Film Lama yang Masih Dikenang
Coba tanya ke orang tua, atau malah ke kakek nenek kita, film apa yang booming di zaman mereka?
Tiga Dara dan Kabut Sutra Ungu adalah dua film lama yang masih melekat dalam ingatan.
Tiga Dara
Film Tiga Dara mungkin adalah salah satu film lama yang paling dikenang oleh orang-orang di zamannya. Film garapan legenda perfilman Indonesia, Usmar Ismail, ini dirilis pada 1956.
Film ini dibintangi tiga wanita cantik yang merupakan bintang paling top saat itu. Citra Dewi berperan sebagai Nunung si anak tertua, Mieke Wijaya sebagai Nana, dan si bungsu Neni yang diperankan Indriati Iskak.
Tiga Dara berkisah tentang tiga bersaudara yang masih lajang. Ibu mereka telah meninggal dunia. Mereka bertiga tinggal bersama nenek dan ayahnya. Kesibukan ayah mereka membuatnya kurang memperhatikan anak-anak gadisnya, terutama dalam soal jodoh.

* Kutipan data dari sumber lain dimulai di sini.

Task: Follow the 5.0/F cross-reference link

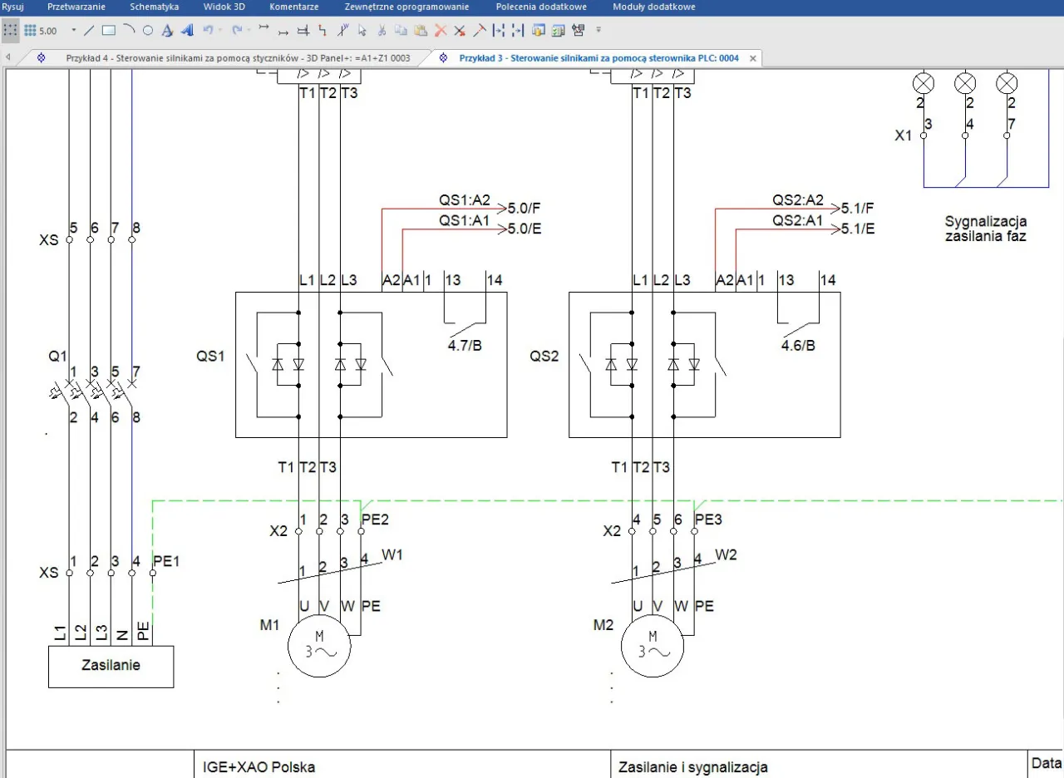Action: (525, 209)
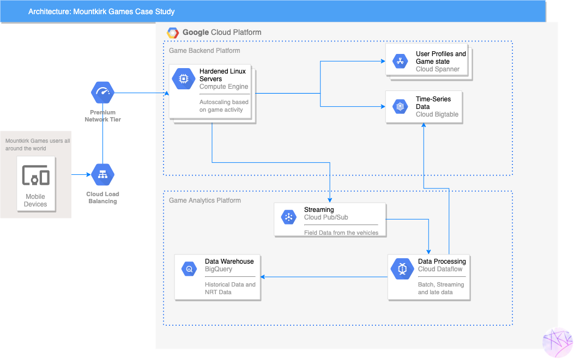574x359 pixels.
Task: Select the Time-Series Data card
Action: pos(424,106)
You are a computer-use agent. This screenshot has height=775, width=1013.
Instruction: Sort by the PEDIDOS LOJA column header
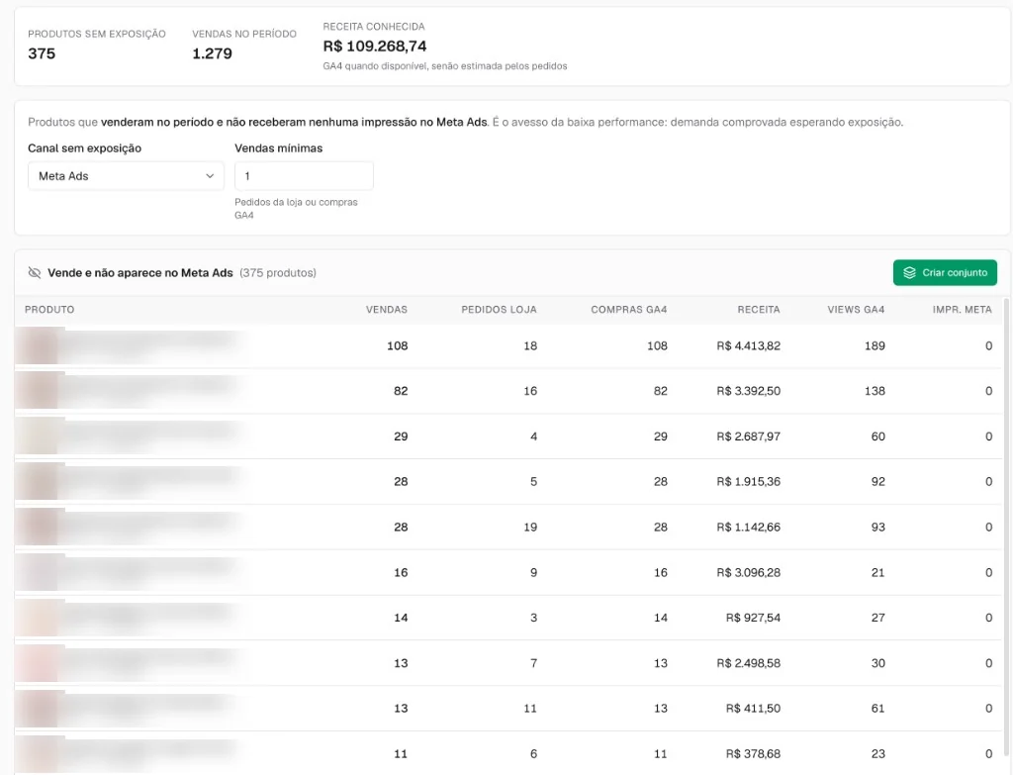[x=499, y=310]
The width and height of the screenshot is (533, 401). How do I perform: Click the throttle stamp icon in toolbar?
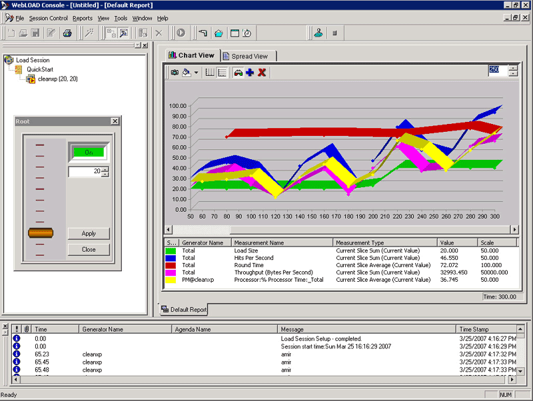[x=318, y=33]
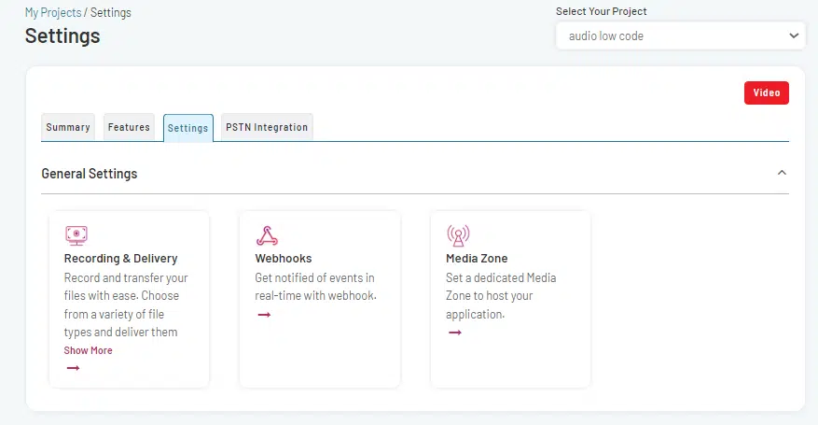Expand Show More in Recording card
Image resolution: width=818 pixels, height=425 pixels.
(88, 350)
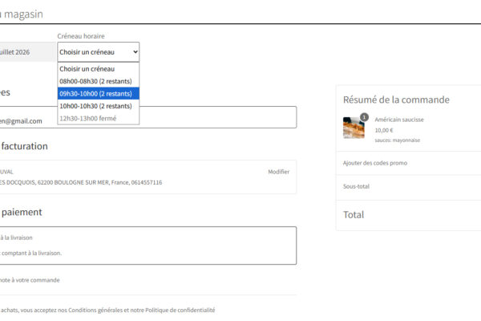
Task: Click the billing address card
Action: pos(148,177)
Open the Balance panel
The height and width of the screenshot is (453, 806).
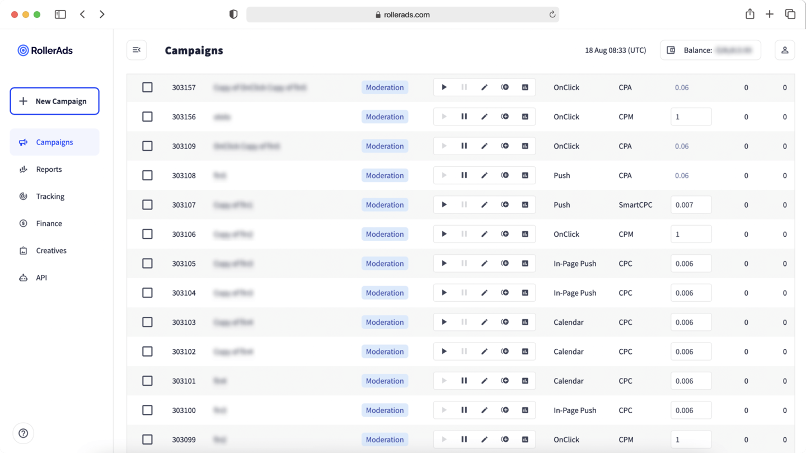click(710, 50)
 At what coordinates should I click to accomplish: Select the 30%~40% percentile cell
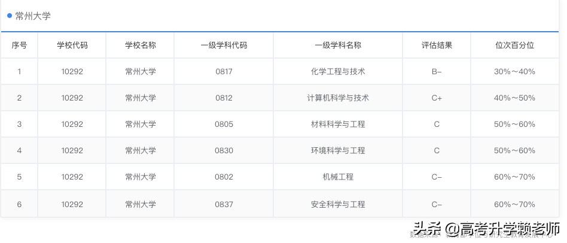[514, 71]
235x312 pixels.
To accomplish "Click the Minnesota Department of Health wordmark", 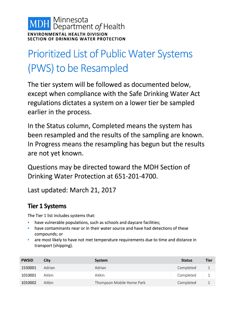I will 89,23.
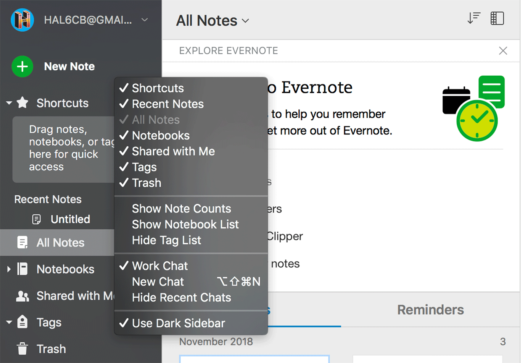Click the account profile avatar

point(22,20)
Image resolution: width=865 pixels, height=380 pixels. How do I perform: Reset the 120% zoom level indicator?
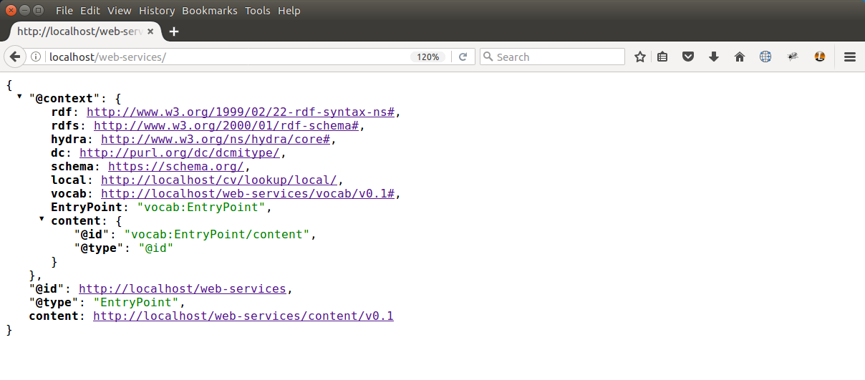coord(428,57)
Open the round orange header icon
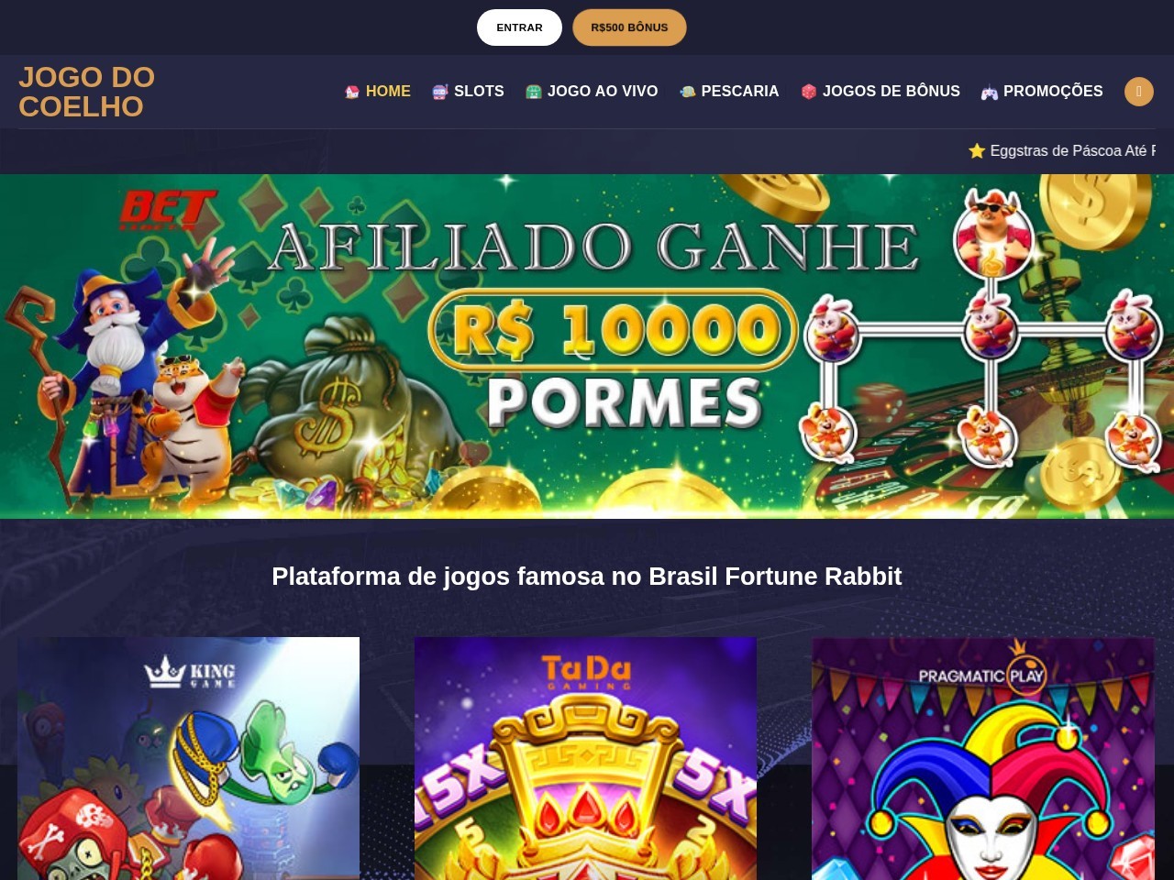 tap(1139, 92)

Sang nenek getol sekali mencarikan jodoh bagi ketiga cucunya. Apalagi bagi cucu yang tertua, yang sudah menginjak usia menikah. Liku-liku pencarian jodoh itulah yang menerbitkan senyum penonton. Apalagi dikaitkan dengan karakter ketiga tokoh yang jauh berlawanan.
Nunung yang pendiam dan cenderung dingin terhadap lawan jenis tak bisa menunjukkan perasaan sebenarnya pada lelaki yang dia sukai.
Nana yang agresif terang-terangan berusaha merebut lelaki yang disukai Nunung. Konflik pun tercipta. Cerita semakin menarik. Neni si anak bungsu berusaha menyelesaikan konflik antara Nunung dan Nana.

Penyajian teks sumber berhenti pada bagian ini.